• What is needed: Write out every line below again exactly as it stands, skipping each image.

START Entries shown

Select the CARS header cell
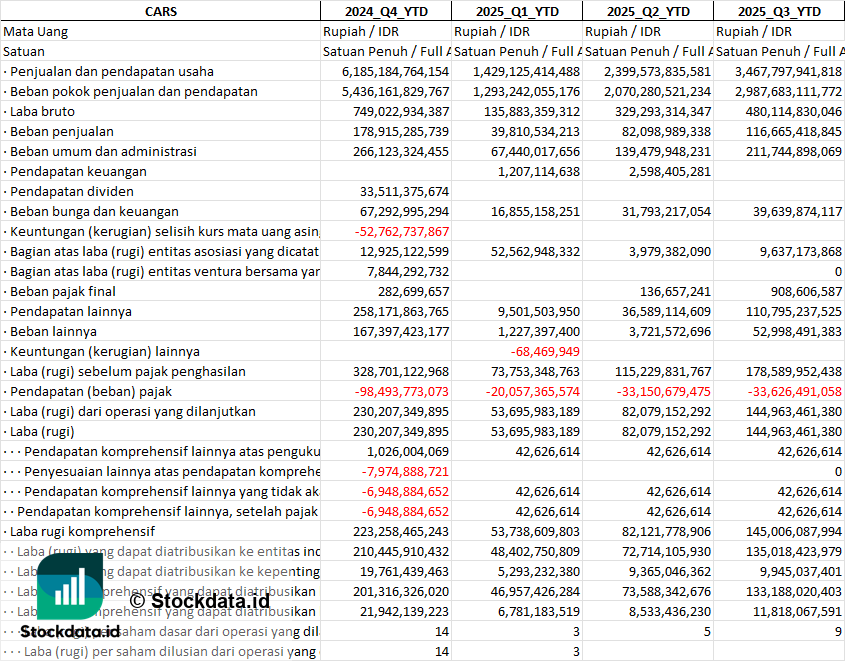This screenshot has width=845, height=661. point(160,11)
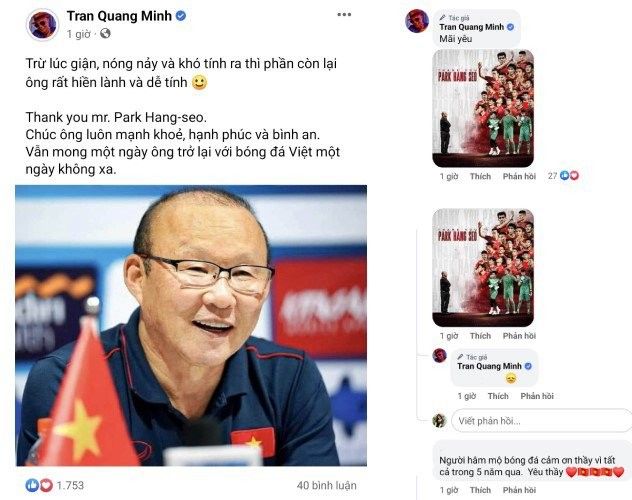Open the three-dot post options menu

(x=344, y=15)
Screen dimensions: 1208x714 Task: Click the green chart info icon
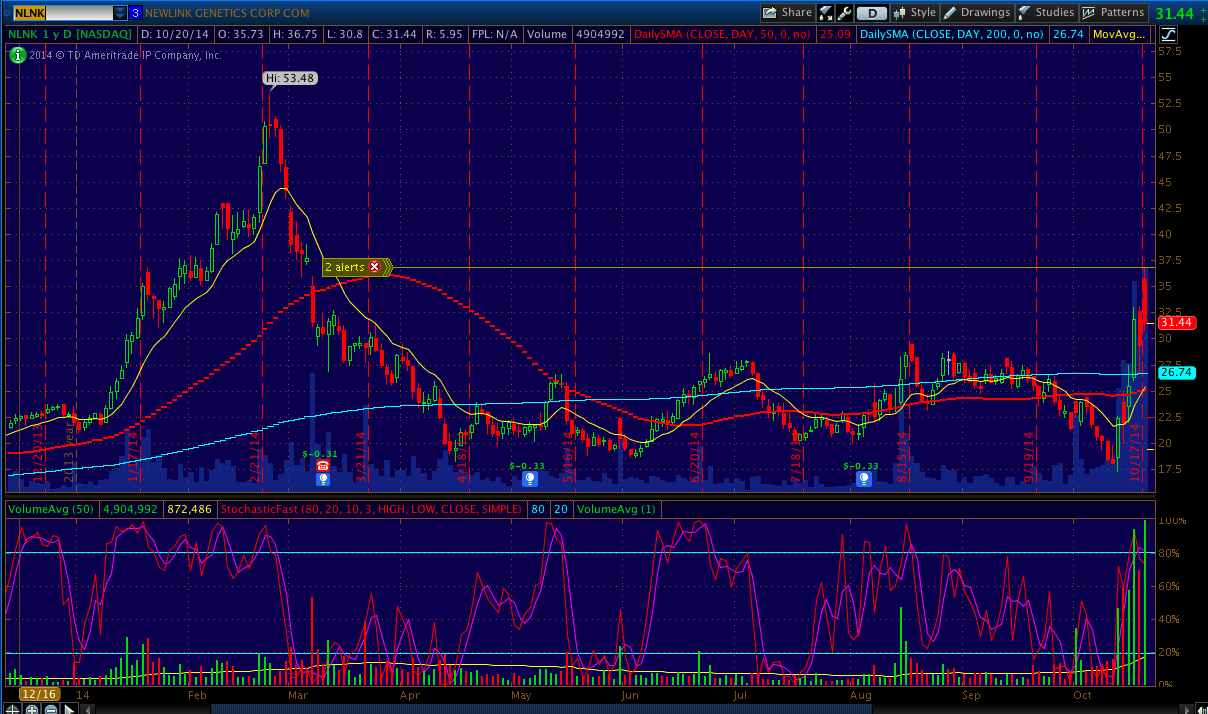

END Entries shown

• Solution:
Select the CARS header cell
This screenshot has width=845, height=661. point(160,11)
Open the three-dot post options menu

(x=344, y=15)
Screen dimensions: 1208x714 Task: Click the green chart info icon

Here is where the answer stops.